▶ [ACTIVITY]: In the entries below, turn the part that opens with the line containing "The height and" and closes with the line containing "This screenshot has height=890, width=1024." into a Markdown table with the columns Row and Line Text, skipping blank lines. Leave the pictures out of the table.

┄┄┄┄┄┄

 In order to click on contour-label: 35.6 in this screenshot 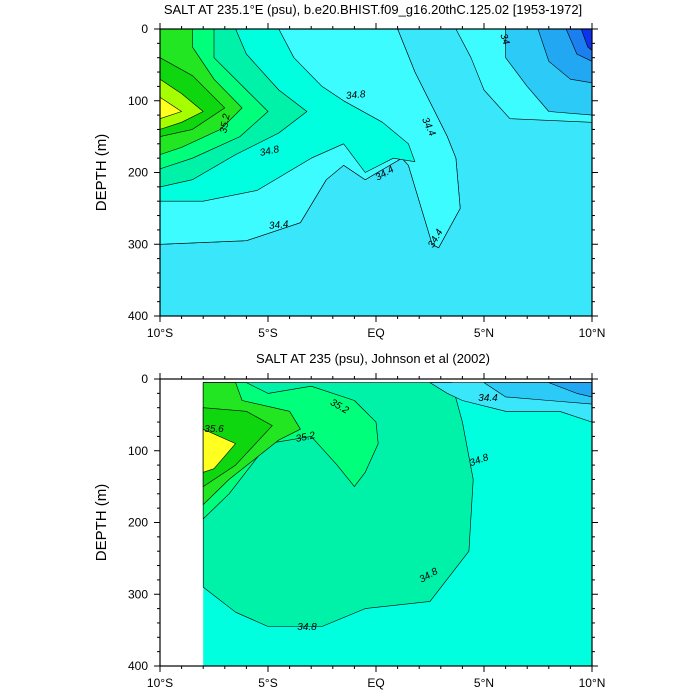, I will do `click(214, 430)`.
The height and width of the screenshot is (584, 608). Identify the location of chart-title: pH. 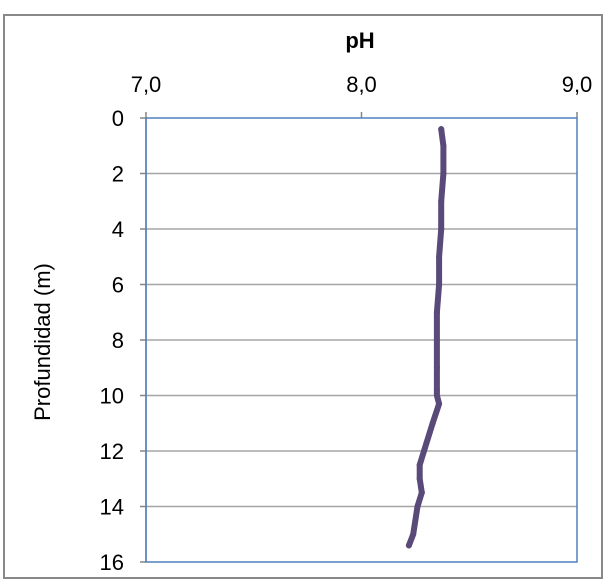
(360, 40).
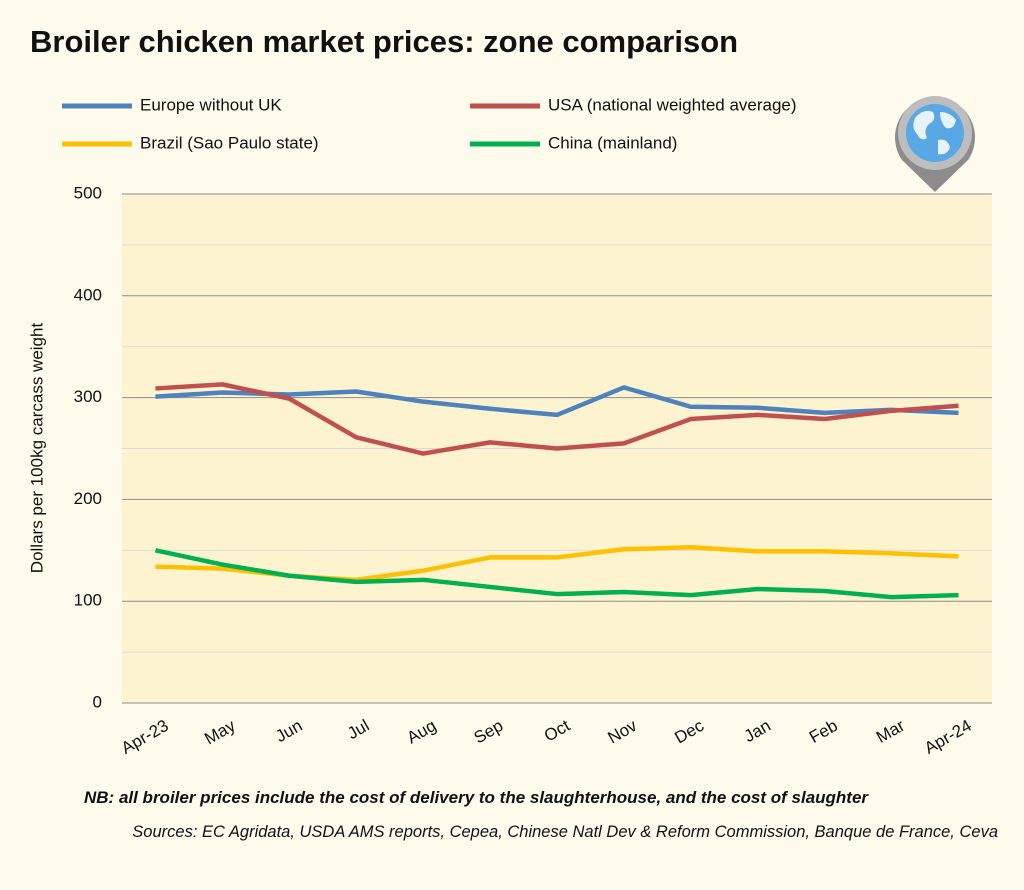 This screenshot has height=890, width=1024. What do you see at coordinates (230, 142) in the screenshot?
I see `legend-label: Brazil (Sao Paulo state)` at bounding box center [230, 142].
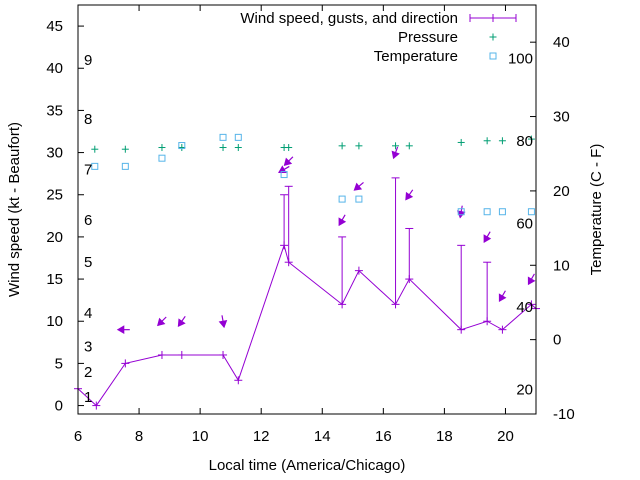  Describe the element at coordinates (88, 372) in the screenshot. I see `beaufort-label: 2` at that location.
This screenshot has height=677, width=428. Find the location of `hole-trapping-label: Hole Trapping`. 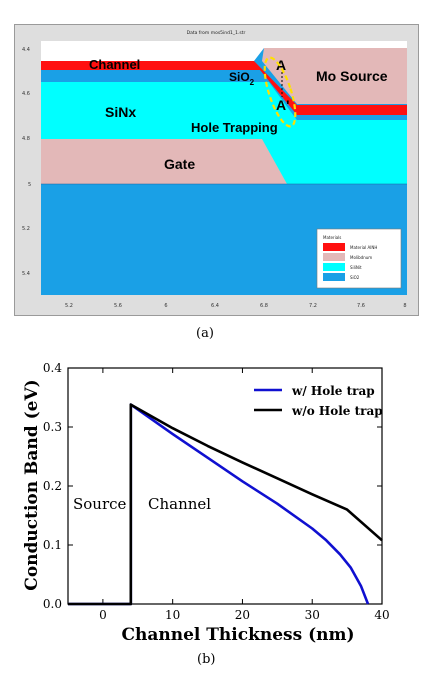

hole-trapping-label: Hole Trapping is located at coordinates (234, 128).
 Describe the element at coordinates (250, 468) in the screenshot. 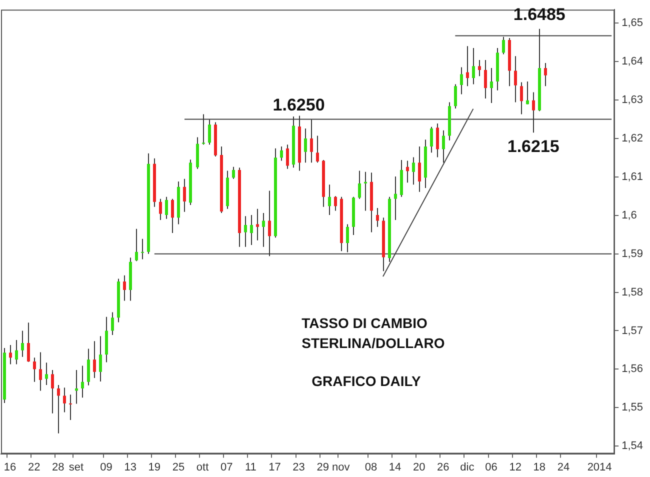

I see `x-tick-label: 11` at that location.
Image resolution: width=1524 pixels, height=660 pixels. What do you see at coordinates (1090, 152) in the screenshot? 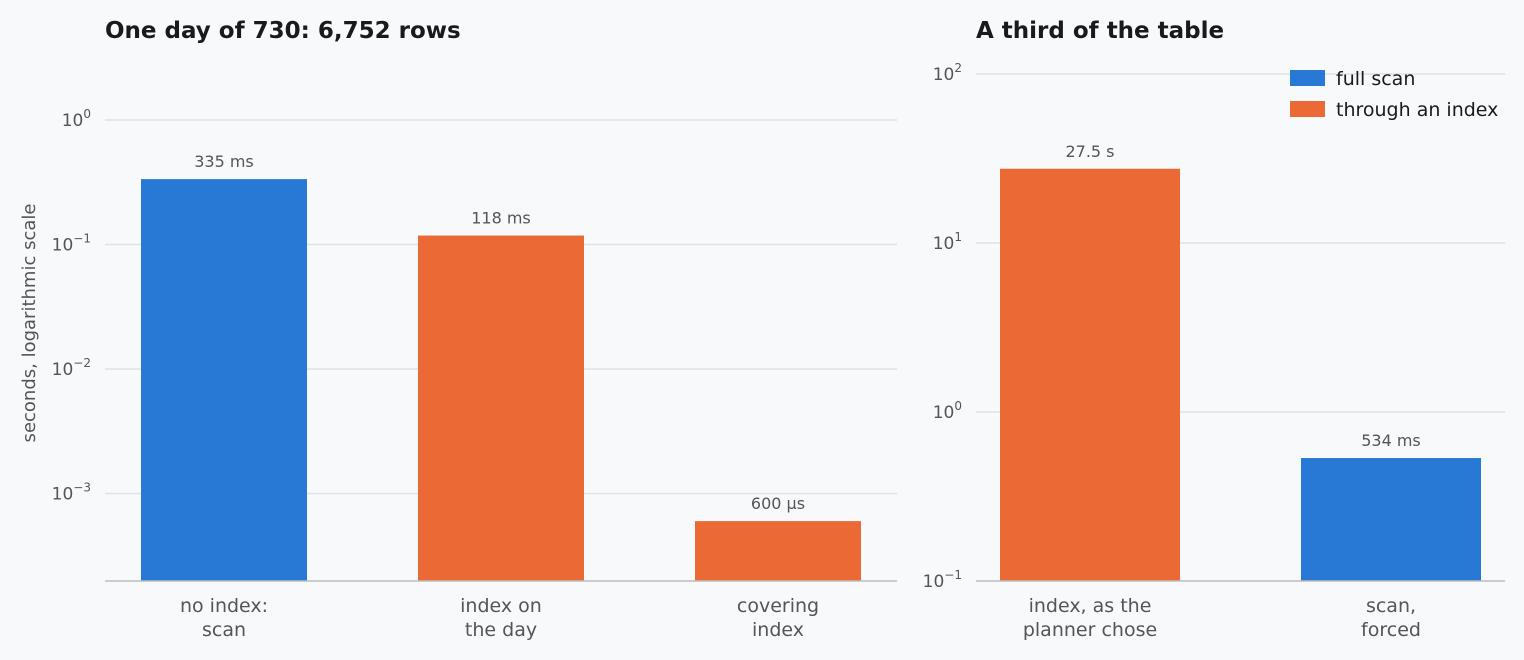
I see `data-label: 27.5 s` at bounding box center [1090, 152].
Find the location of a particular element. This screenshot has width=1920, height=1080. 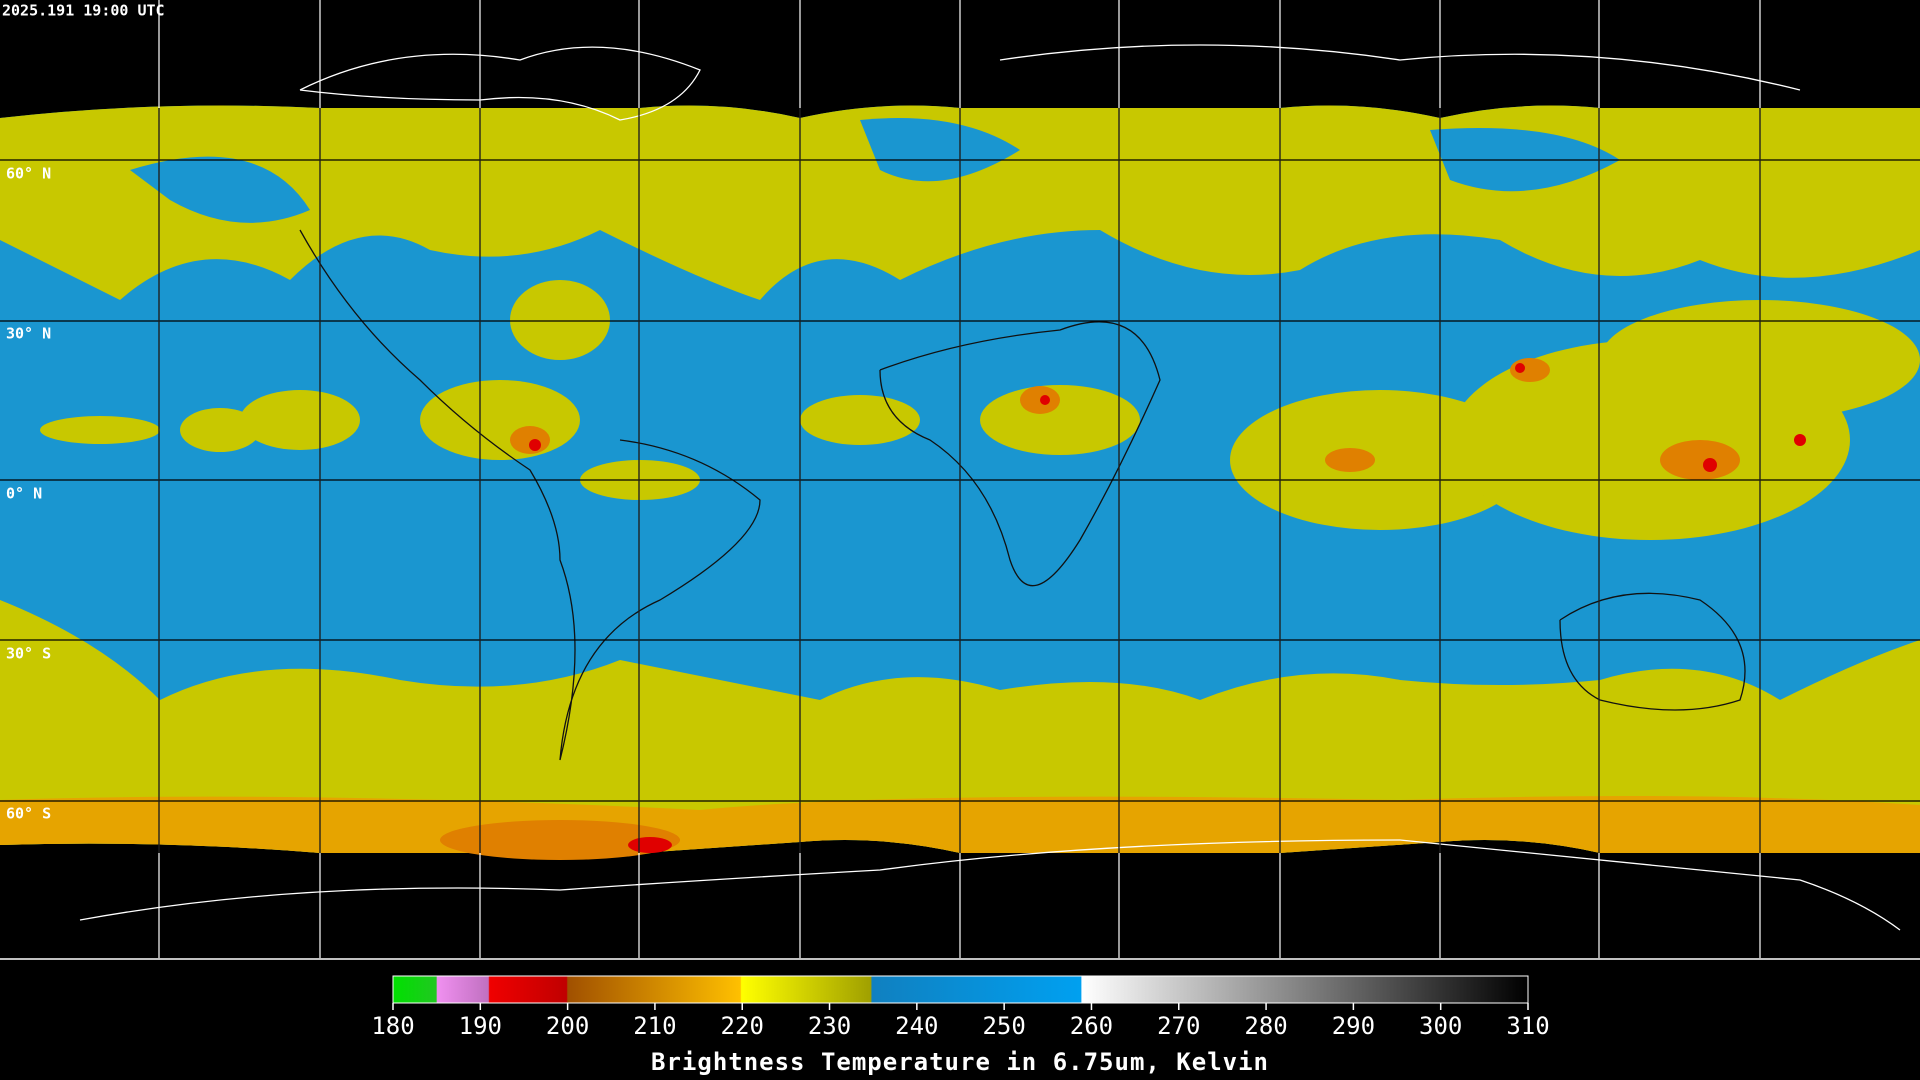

┄┄┄┄┄┄

▶ [RESPONSE]:
| Row | Line Text |
|---|---|
| 1 | The height and width of the screenshot is (584, 608). Identify the location of chart-title: pH.  |
| 2 | (360, 40). |
| 3 |  This screenshot has height=890, width=1024. What do you see at coordinates (230, 142) in the screenshot? |